At first, I bought it in attempt to have a stepping stone and do a sr swap later on. But I have tested it's accuracy in the 15-50 MPH range. As soon as I drive 100 mph and it feels like 40mph ill let you know.


----------



## Ninety-Nine SE-L (May 5, 2002)

damn, I'm always late on these things. Listen up.

Since you already have a 200sx SE with a 1.6L tachometer, you can use the SR20 tachometer cluster. It is direct plug and play, same pin locations and everything. Each cluster has its own electronics, so the needles won't be off, they read the same voltages from the ECU.

The cluster swap on my page is only for people who don't have tachometers to begin with.
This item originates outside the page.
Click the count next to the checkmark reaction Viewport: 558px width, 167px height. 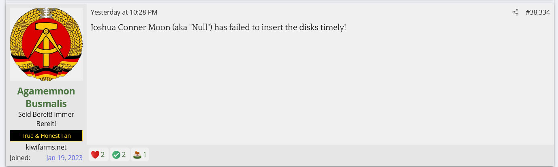click(124, 154)

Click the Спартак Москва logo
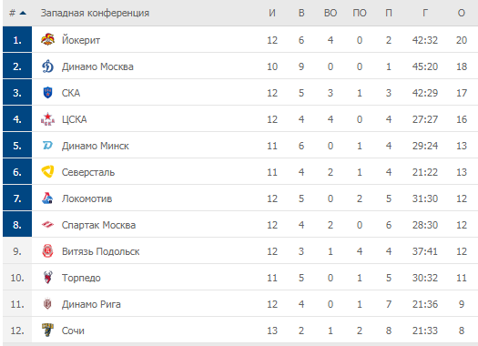tap(48, 225)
THESE 2 CLUSTERS CAN BE SWAPPED WITH ONE-ANOTHER WITH NO MODIFCATION:


----------



## himbo (Sep 20, 2003)

Ninety-Nine SE-L said:


> damn, I'm always late on these things. Listen up.
> 
> Since you already have a 200sx SE with a 1.6L tachometer, you can use the SR20 tachometer cluster. It is direct plug and play, same pin locations and everything. Each cluster has its own electronics, so the needles won't be off, they read the same voltages from the ECU.
> 
> ...


what about the speedo? what do i do about that?


----------



## Ninety-Nine SE-L (May 5, 2002)

what about the speedometer? as long as you swap out the entire cluster, the speedometer will be fine. They both read the same voltages, so even though the SE-R speedometer looks different, 60MPH is 60MPH, it prolly has a stiffer spring or a different motor or something that will ensure it's correct. 

The only reason your speedometer would be off is if you swapped out ONLY the faces.


----------



## himbo (Sep 20, 2003)

but that would also mean that i would have to keep the odometer from the other car right? that would really suck, is there anyway around that?


----------



## Ninety-Nine SE-L (May 5, 2002)

ahhh, yes. You cannot swap the odometer between the 2. IMO, the best option is to find one with similar miles. or get one with higher mileage, and install it when they're both the same.


----------



## himbo (Sep 20, 2003)

dammitt.... no other way around huh?


----------



## Punkrocka436 (Jul 8, 2003)

heh sorry, i didnt have a tach to begin with so i was using your article


----------